During World War II, Booth was a member of Columbia’s scientific staff in the Division of War Research. During the Manhattan Project, Dunning conducted pioneering work at Columbia University on gaseous diffusion to separate uranium isotopes; others working on the project included Booth, Henry A. Boorse, Willard F. Libby, Alfred O. C. Nier, and Francis G. Slack.

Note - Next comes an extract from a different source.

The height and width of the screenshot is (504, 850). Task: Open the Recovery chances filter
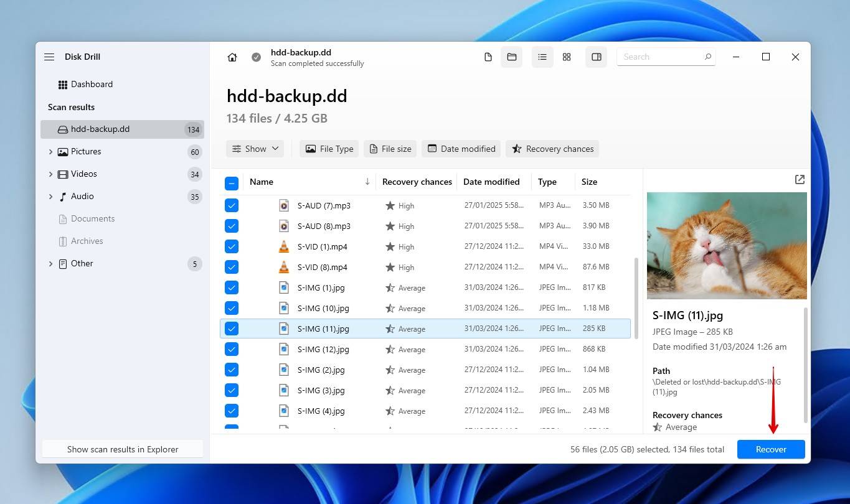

After World War II, Booth was director of the project for the design, construction, and operation of a 385-MeV Synchrocyclotron at the Nevis Laboratories in Irvington-on-the-Hudson. The project was a collaborative effort of Columbia University, the United States Atomic Energy Commission, and the Office of Naval Research.

He died on 6 March 2004

==Legacy==
A middle school in Woodstock, Georgia named after his father E.T. Booth was opened at 6550 Putnam Ford Drive, in Woodstock, his hometown.

==Honors==
- 1941 — Fellow of the American Physical Society
- Citation from the United States Atomic Energy Commission for his accomplishments in nuclear physics.

==Selected publications==

- Booth, E. T. (1936). "Scattering of Neutrons by Protons"
- Booth, E. T. (1937). "Experiments with iso-energetic neutrons"
- Anderson, H. L. (1939). "The Fission of Uranium"
- Booth, E. T. (1939). "Delayed Neutron Emission from Uranium"
- Booth, E. T. (1939). "Energy Distribution of Uranium Fission Fragments"
- Booth, E. T. (1939). "Range Distribution of the Uranium Fission Fragments"
- Nier, Alfred O. (1940). "Nuclear Fission of Separated Uranium Isotopes"
- Nier, A. O. (1940). "Further Experiments on Fission of Separated Uranium Isotopes"
- Booth, E. T. (1940). "Neutron Capture by Uranium (238)"
- Grosse, A. V. (1941). "The Fourth (4n+1) Radioactive Series"
- E. T. Booth, M. W. Johnson, R. W. Schubert, H. C. Beck, W. E. Hovemeyer, W. F. Goodell, Jr. Cyclotron Report: 1950 - 1951, Report Number NP-3045, 52 pages (1950). Institutional citation: Nevis Cyclotron Labs., Columbia University.